**Aim of the exercise:**
Repeat all the data word for word.

**Extracted material:**
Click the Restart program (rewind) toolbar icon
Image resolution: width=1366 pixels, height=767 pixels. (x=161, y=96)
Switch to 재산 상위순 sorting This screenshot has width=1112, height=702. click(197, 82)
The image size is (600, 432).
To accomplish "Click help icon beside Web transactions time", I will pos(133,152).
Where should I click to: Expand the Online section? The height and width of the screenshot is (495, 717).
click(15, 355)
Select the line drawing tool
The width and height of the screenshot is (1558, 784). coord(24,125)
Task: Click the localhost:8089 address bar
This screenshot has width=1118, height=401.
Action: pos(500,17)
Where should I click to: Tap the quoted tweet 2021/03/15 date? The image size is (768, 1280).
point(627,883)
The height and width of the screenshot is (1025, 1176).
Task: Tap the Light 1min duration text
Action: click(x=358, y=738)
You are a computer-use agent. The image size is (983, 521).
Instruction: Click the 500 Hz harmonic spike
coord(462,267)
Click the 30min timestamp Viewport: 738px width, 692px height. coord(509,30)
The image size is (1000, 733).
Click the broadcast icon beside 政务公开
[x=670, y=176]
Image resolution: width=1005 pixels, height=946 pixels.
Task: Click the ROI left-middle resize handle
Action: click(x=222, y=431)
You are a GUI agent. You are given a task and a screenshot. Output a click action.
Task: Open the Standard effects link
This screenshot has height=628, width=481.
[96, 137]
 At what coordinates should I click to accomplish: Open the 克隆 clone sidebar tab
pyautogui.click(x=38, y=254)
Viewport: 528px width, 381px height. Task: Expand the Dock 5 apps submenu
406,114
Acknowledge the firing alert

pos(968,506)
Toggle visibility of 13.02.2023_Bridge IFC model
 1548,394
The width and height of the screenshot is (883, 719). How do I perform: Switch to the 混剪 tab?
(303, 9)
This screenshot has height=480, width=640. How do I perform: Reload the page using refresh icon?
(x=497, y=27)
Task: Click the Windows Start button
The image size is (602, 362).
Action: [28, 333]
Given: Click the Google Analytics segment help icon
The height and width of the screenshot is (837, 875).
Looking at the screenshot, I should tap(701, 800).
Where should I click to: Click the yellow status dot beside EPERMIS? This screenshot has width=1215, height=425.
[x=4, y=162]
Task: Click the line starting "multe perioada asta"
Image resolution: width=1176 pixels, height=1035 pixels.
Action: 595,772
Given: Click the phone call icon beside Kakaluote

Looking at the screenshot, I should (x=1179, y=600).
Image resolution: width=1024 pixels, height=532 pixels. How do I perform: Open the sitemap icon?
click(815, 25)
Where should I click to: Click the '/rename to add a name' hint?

**Output of the exercise:**
Click the Restart program (rewind) toolbar icon
Image resolution: width=1366 pixels, height=767 pixels. (x=161, y=96)
Switch to 재산 상위순 sorting This screenshot has width=1112, height=702. click(197, 82)
The image size is (600, 432).
To accomplish "Click help icon beside Web transactions time", I will pos(133,152).
Where should I click to: Expand the Online section? The height and width of the screenshot is (495, 717).
click(15, 355)
Select the line drawing tool
The width and height of the screenshot is (1558, 784). coord(24,125)
Task: Click the localhost:8089 address bar
This screenshot has width=1118, height=401.
Action: pos(500,17)
Where should I click to: Tap the quoted tweet 2021/03/15 date? The image size is (768, 1280).
point(627,883)
The height and width of the screenshot is (1025, 1176).
Task: Tap the Light 1min duration text
Action: click(x=358, y=738)
You are a computer-use agent. The image size is (983, 521).
Instruction: Click the 500 Hz harmonic spike
coord(462,267)
Click the 30min timestamp Viewport: 738px width, 692px height. coord(509,30)
The image size is (1000, 733).
Click the broadcast icon beside 政务公开
[x=670, y=176]
Image resolution: width=1005 pixels, height=946 pixels.
Task: Click the ROI left-middle resize handle
Action: click(x=222, y=431)
You are a GUI agent. You are given a task and a screenshot. Output a click action.
Task: Open the Standard effects link
This screenshot has height=628, width=481.
[96, 137]
 At what coordinates should I click to accomplish: Open the 克隆 clone sidebar tab
pyautogui.click(x=38, y=254)
Viewport: 528px width, 381px height. Task: Expand the Dock 5 apps submenu
406,114
Acknowledge the firing alert

pos(968,506)
Toggle visibility of 13.02.2023_Bridge IFC model
 1548,394
The width and height of the screenshot is (883, 719). How do I perform: Switch to the 混剪 tab?
(303, 9)
This screenshot has height=480, width=640. How do I perform: Reload the page using refresh icon?
(x=497, y=27)
Task: Click the Windows Start button
The image size is (602, 362).
Action: [28, 333]
Given: Click the Google Analytics segment help icon
The height and width of the screenshot is (837, 875).
Looking at the screenshot, I should tap(701, 800).
Where should I click to: Click the yellow status dot beside EPERMIS? This screenshot has width=1215, height=425.
[x=4, y=162]
Task: Click the line starting "multe perioada asta"
Image resolution: width=1176 pixels, height=1035 pixels.
Action: 595,772
Given: Click the phone call icon beside Kakaluote

Looking at the screenshot, I should (x=1179, y=600).
Image resolution: width=1024 pixels, height=532 pixels. How do I perform: Open the sitemap icon?
click(815, 25)
Where should I click to: Click the '/rename to add a name' hint?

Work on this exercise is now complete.